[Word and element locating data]
####

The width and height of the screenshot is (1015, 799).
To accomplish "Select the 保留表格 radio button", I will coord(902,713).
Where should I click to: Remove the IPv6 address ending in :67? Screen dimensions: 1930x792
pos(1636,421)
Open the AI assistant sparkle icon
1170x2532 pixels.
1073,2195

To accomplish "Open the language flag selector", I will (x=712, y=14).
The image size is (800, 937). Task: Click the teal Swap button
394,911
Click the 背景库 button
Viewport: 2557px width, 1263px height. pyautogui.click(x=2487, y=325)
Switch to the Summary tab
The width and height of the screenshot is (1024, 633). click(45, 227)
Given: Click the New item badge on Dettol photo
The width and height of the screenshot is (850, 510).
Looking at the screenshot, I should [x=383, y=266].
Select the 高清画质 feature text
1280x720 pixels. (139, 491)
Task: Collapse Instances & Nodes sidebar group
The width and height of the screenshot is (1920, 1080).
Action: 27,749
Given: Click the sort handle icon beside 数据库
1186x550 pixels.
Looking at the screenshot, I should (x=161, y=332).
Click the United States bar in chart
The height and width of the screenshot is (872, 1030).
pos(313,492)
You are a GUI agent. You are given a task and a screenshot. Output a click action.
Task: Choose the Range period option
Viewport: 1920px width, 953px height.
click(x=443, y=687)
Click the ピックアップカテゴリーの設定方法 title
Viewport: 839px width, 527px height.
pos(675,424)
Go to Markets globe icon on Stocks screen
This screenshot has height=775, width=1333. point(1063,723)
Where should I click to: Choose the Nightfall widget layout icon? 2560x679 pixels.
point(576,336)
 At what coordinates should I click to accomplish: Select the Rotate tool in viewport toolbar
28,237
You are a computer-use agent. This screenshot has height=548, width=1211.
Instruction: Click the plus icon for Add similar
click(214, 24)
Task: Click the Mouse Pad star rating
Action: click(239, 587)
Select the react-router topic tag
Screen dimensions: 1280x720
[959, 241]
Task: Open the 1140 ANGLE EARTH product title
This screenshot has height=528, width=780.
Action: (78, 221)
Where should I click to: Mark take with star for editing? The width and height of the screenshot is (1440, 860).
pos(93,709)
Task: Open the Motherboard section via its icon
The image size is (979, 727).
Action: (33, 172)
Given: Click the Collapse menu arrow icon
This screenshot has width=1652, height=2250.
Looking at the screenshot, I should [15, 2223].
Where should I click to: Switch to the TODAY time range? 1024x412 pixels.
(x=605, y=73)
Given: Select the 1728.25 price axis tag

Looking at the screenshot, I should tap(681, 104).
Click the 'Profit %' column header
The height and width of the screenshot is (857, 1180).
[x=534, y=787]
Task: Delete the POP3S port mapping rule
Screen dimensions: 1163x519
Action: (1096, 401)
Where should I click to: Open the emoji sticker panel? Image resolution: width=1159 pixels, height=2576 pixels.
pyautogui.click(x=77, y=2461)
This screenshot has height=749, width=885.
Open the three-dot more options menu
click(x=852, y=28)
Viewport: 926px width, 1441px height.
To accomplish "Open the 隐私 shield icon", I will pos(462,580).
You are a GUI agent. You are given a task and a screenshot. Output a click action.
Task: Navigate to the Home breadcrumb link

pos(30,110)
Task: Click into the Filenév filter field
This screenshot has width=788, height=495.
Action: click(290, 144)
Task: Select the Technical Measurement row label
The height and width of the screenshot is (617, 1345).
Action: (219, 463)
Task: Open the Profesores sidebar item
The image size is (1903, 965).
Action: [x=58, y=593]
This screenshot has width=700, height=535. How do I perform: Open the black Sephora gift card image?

####

* Stated problem *
Rewrite the listing above, changing every occurrence of "Where should I click to:" to "Where do I click to:" and leaving everything else untouched.

* Task answer *
The width and height of the screenshot is (1015, 799).
To accomplish "Select the 保留表格 radio button", I will coord(902,713).
Where do I click to: Remove the IPv6 address ending in :67? Screen dimensions: 1930x792
pos(1636,421)
Open the AI assistant sparkle icon
1170x2532 pixels.
1073,2195

To accomplish "Open the language flag selector", I will (x=712, y=14).
The image size is (800, 937). Task: Click the teal Swap button
394,911
Click the 背景库 button
Viewport: 2557px width, 1263px height. pyautogui.click(x=2487, y=325)
Switch to the Summary tab
The width and height of the screenshot is (1024, 633). click(45, 227)
Given: Click the New item badge on Dettol photo
The width and height of the screenshot is (850, 510).
Looking at the screenshot, I should [x=383, y=266].
Select the 高清画质 feature text
1280x720 pixels. (139, 491)
Task: Collapse Instances & Nodes sidebar group
The width and height of the screenshot is (1920, 1080).
Action: 27,749
Given: Click the sort handle icon beside 数据库
1186x550 pixels.
Looking at the screenshot, I should (x=161, y=332).
Click the United States bar in chart
The height and width of the screenshot is (872, 1030).
pos(313,492)
You are a GUI agent. You are given a task and a screenshot. Output a click action.
Task: Choose the Range period option
Viewport: 1920px width, 953px height.
click(x=443, y=687)
Click the ピックアップカテゴリーの設定方法 title
Viewport: 839px width, 527px height.
pos(675,424)
Go to Markets globe icon on Stocks screen
This screenshot has height=775, width=1333. point(1063,723)
Where do I click to: Choose the Nightfall widget layout icon? 2560x679 pixels.
point(576,336)
 At what coordinates should I click to accomplish: Select the Rotate tool in viewport toolbar
28,237
You are a computer-use agent. This screenshot has height=548, width=1211.
Instruction: Click the plus icon for Add similar
click(214, 24)
Task: Click the Mouse Pad star rating
Action: click(239, 587)
Select the react-router topic tag
Screen dimensions: 1280x720
[959, 241]
Task: Open the 1140 ANGLE EARTH product title
This screenshot has height=528, width=780.
Action: (78, 221)
Where do I click to: Mark take with star for editing? The width and height of the screenshot is (1440, 860).
pos(93,709)
Task: Open the Motherboard section via its icon
The image size is (979, 727).
Action: (33, 172)
Given: Click the Collapse menu arrow icon
This screenshot has width=1652, height=2250.
Looking at the screenshot, I should [15, 2223].
Where do I click to: Switch to the TODAY time range? 1024x412 pixels.
(x=605, y=73)
Given: Select the 1728.25 price axis tag

Looking at the screenshot, I should tap(681, 104).
Click the 'Profit %' column header
The height and width of the screenshot is (857, 1180).
[x=534, y=787]
Task: Delete the POP3S port mapping rule
Screen dimensions: 1163x519
Action: (1096, 401)
Where do I click to: Open the emoji sticker panel? Image resolution: width=1159 pixels, height=2576 pixels.
pyautogui.click(x=77, y=2461)
This screenshot has height=749, width=885.
Open the three-dot more options menu
click(x=852, y=28)
Viewport: 926px width, 1441px height.
To accomplish "Open the 隐私 shield icon", I will pos(462,580).
You are a GUI agent. You are given a task and a screenshot. Output a click action.
Task: Navigate to the Home breadcrumb link

pos(30,110)
Task: Click into the Filenév filter field
This screenshot has width=788, height=495.
Action: click(290, 144)
Task: Select the Technical Measurement row label
The height and width of the screenshot is (617, 1345).
Action: (219, 463)
Task: Open the Profesores sidebar item
The image size is (1903, 965).
Action: [x=58, y=593]
This screenshot has width=700, height=535. How do I perform: Open the black Sephora gift card image?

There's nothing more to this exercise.